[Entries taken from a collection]
┄┄┄┄┄┄

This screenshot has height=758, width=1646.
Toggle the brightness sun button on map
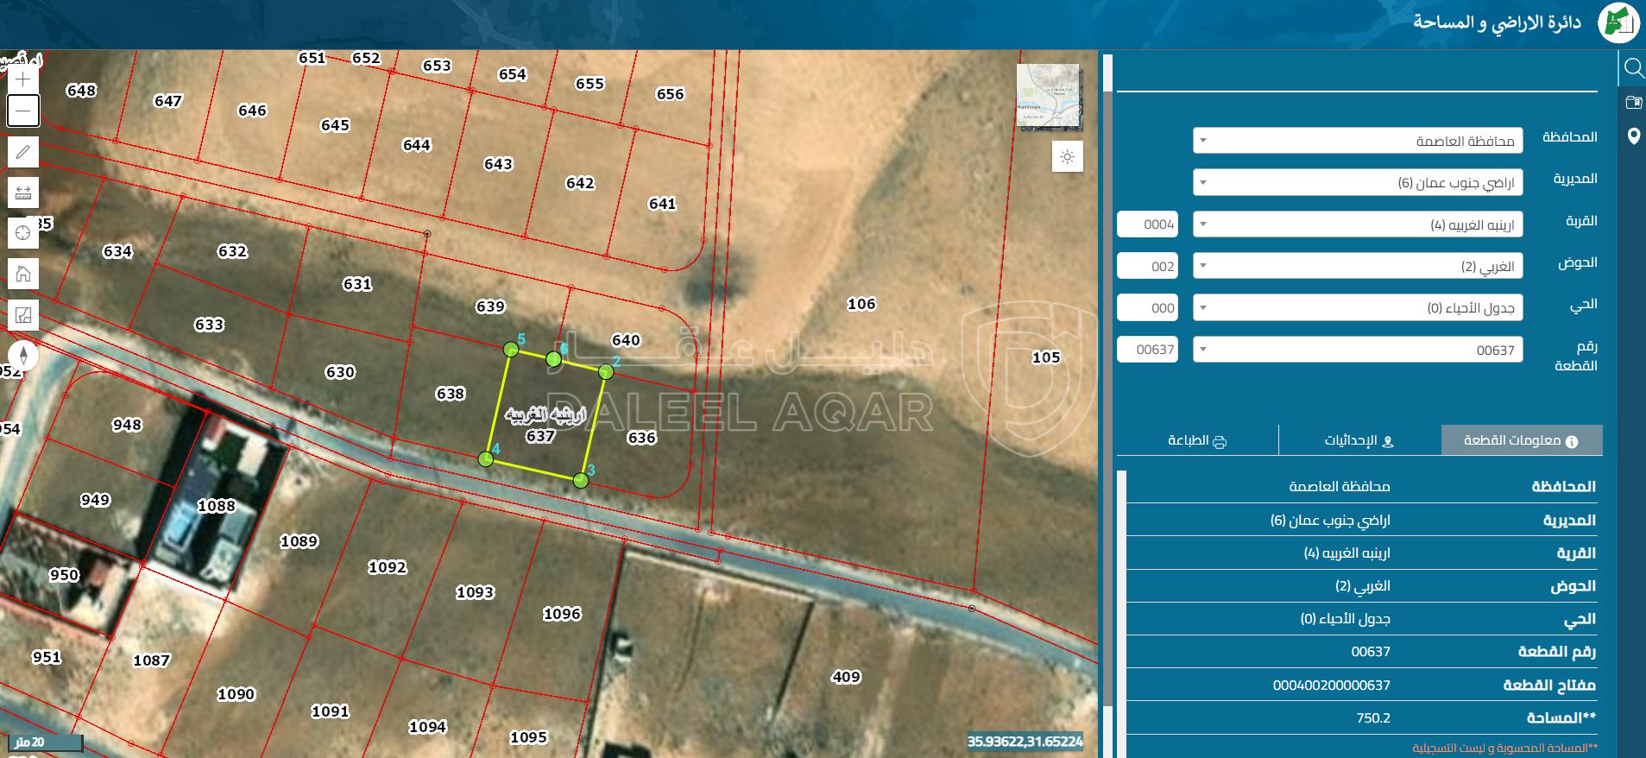tap(1068, 157)
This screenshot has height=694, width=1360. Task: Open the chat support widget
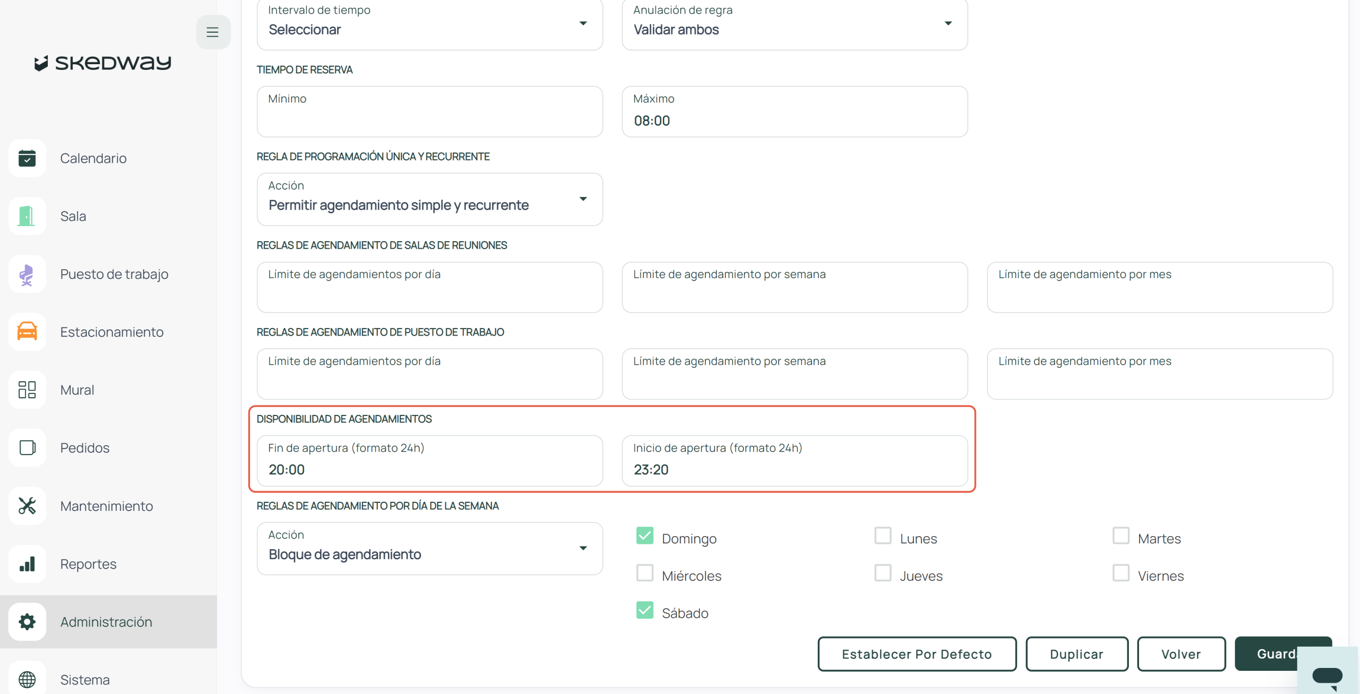(1327, 675)
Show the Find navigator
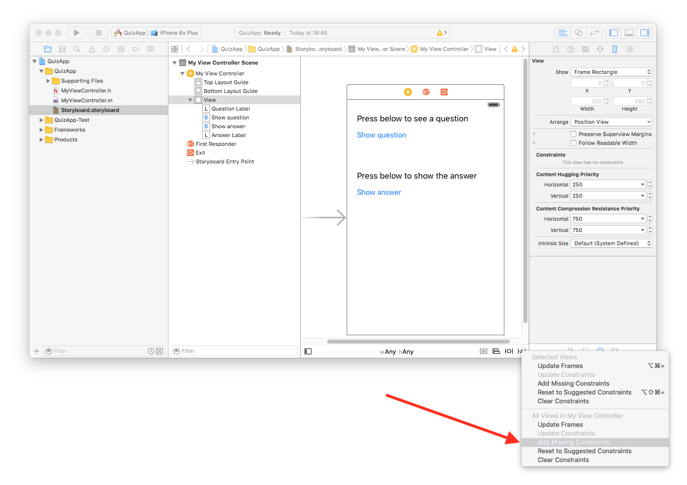The height and width of the screenshot is (485, 687). click(77, 49)
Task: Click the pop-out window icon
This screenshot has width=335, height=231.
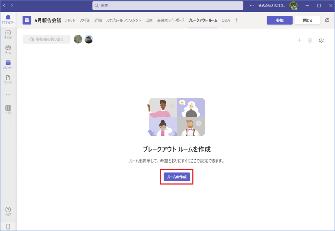Action: 327,20
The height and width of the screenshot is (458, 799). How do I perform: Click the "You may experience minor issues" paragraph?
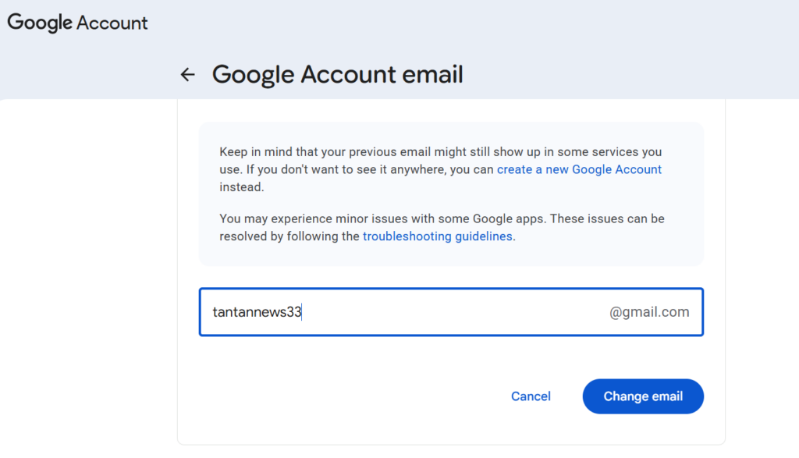click(442, 227)
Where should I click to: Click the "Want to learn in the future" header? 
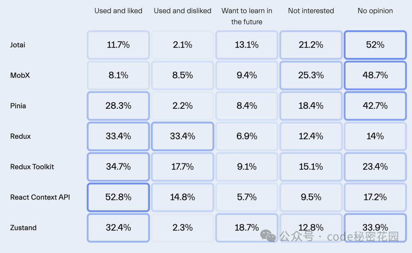coord(247,16)
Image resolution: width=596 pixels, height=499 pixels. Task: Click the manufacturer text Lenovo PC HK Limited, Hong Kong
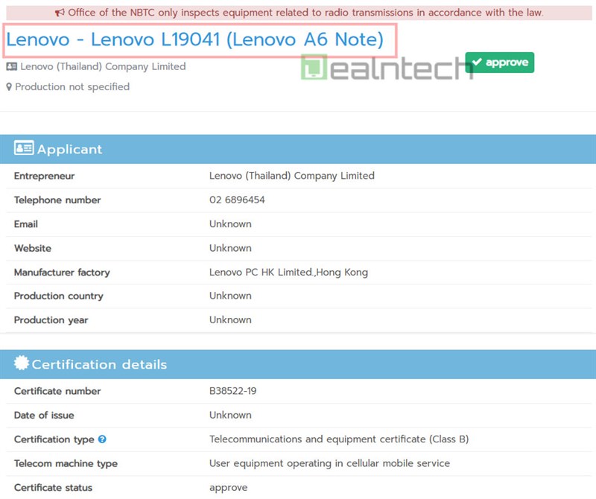click(291, 272)
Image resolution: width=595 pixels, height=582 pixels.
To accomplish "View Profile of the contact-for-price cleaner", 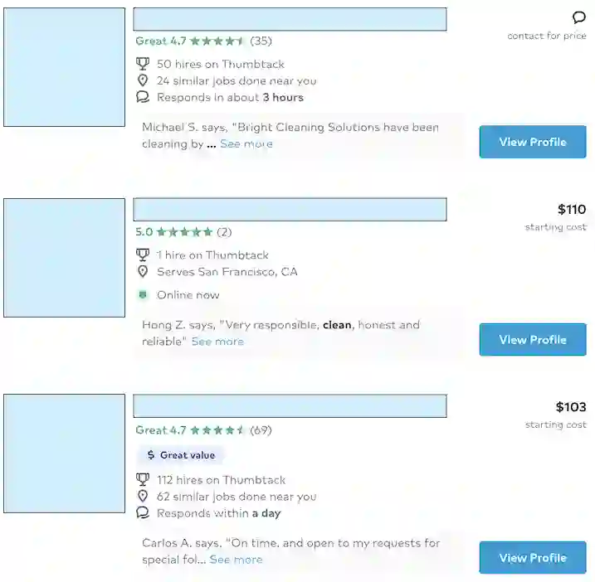I will coord(532,142).
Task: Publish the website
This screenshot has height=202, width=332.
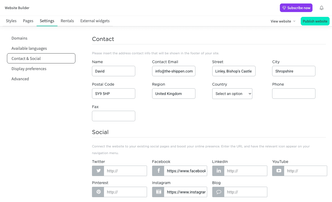Action: pos(315,21)
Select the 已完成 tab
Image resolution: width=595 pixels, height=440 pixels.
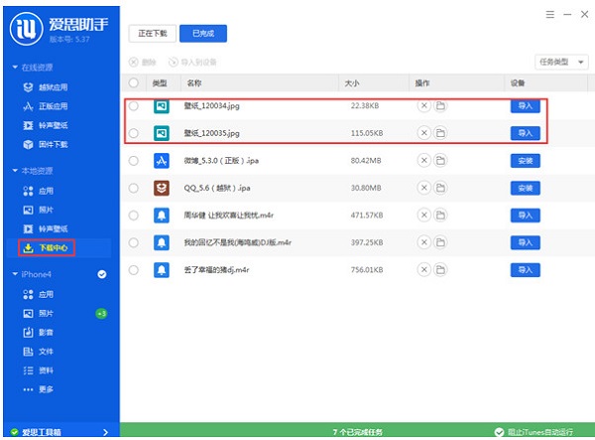point(203,33)
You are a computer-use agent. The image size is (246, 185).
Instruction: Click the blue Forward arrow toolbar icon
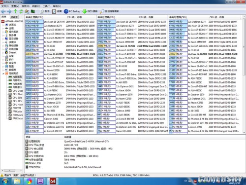(x=9, y=11)
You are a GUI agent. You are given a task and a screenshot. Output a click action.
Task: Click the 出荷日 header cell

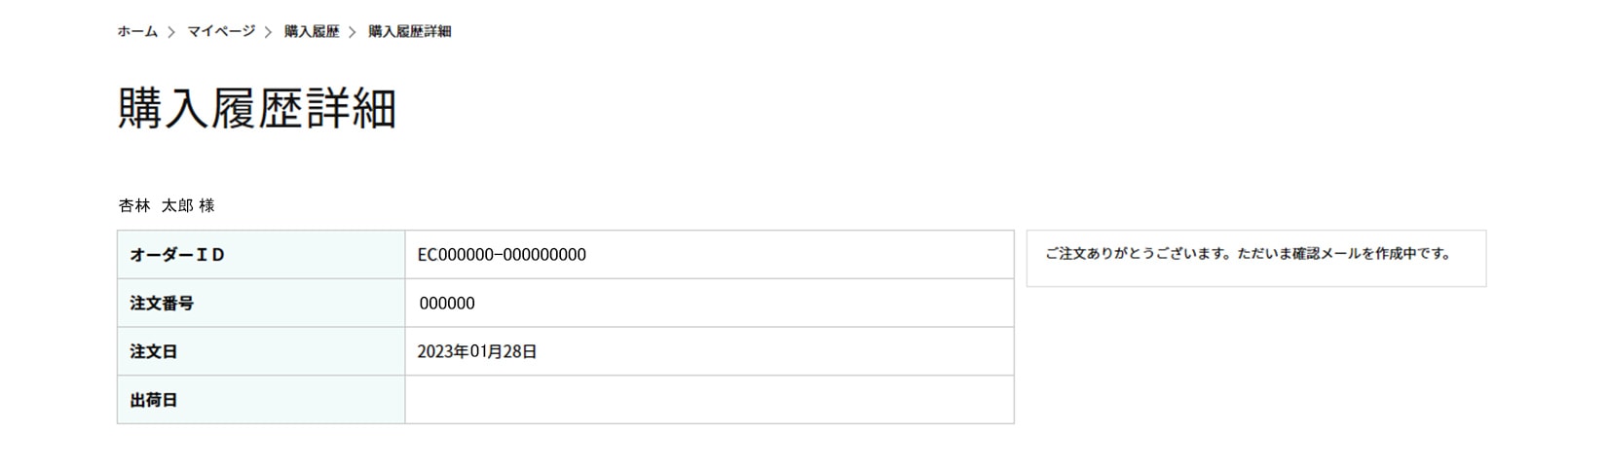261,400
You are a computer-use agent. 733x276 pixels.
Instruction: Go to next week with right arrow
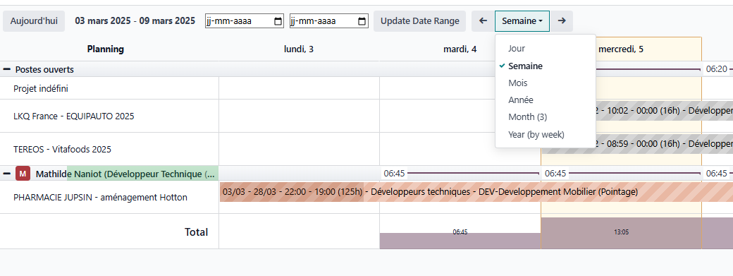click(x=562, y=21)
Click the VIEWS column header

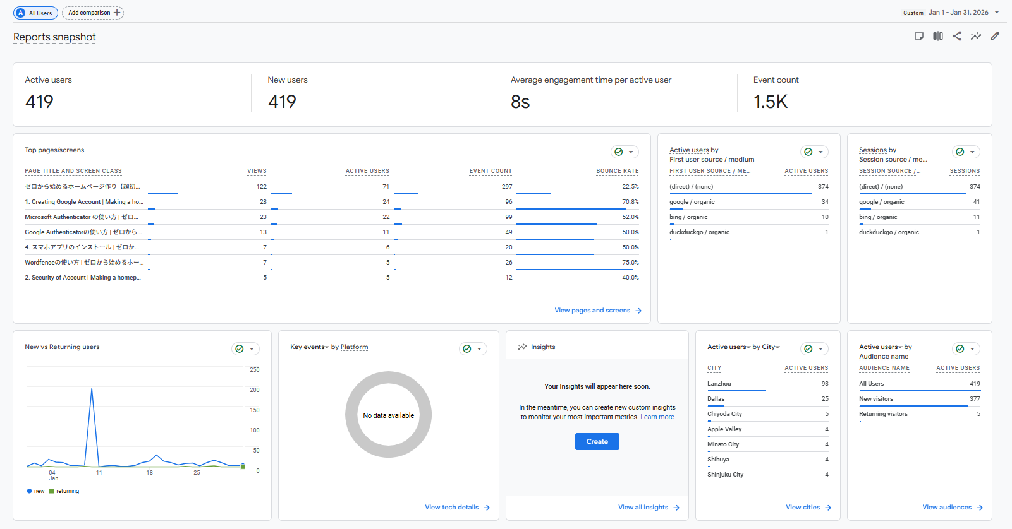[x=257, y=171]
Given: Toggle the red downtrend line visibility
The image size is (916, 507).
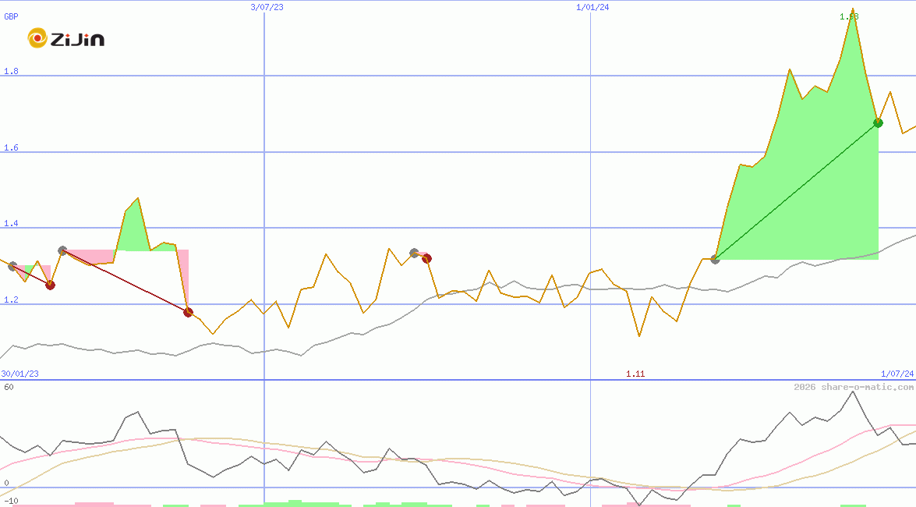Looking at the screenshot, I should tap(125, 281).
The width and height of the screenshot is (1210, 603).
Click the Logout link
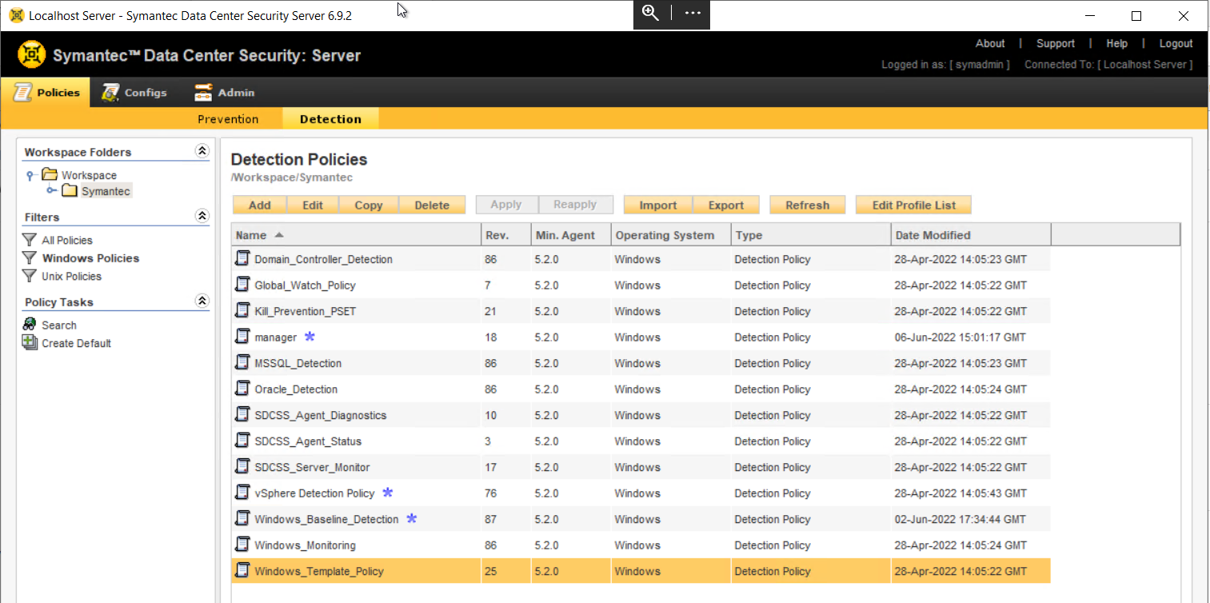(x=1176, y=44)
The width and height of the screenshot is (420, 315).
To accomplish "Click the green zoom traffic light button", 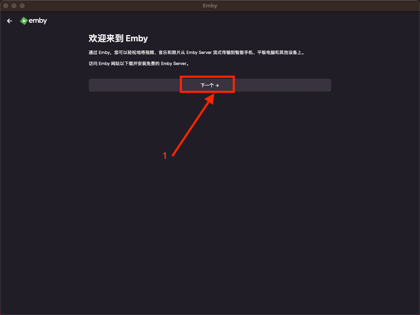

┄┄┄┄┄┄

▶ Your assignment
Copy every line of the entries in which "computer" can be found.

▶ Answer below
You are a computer-use agent. The image size is (246, 185).
You are a computer-use agent. 733x276 pixels.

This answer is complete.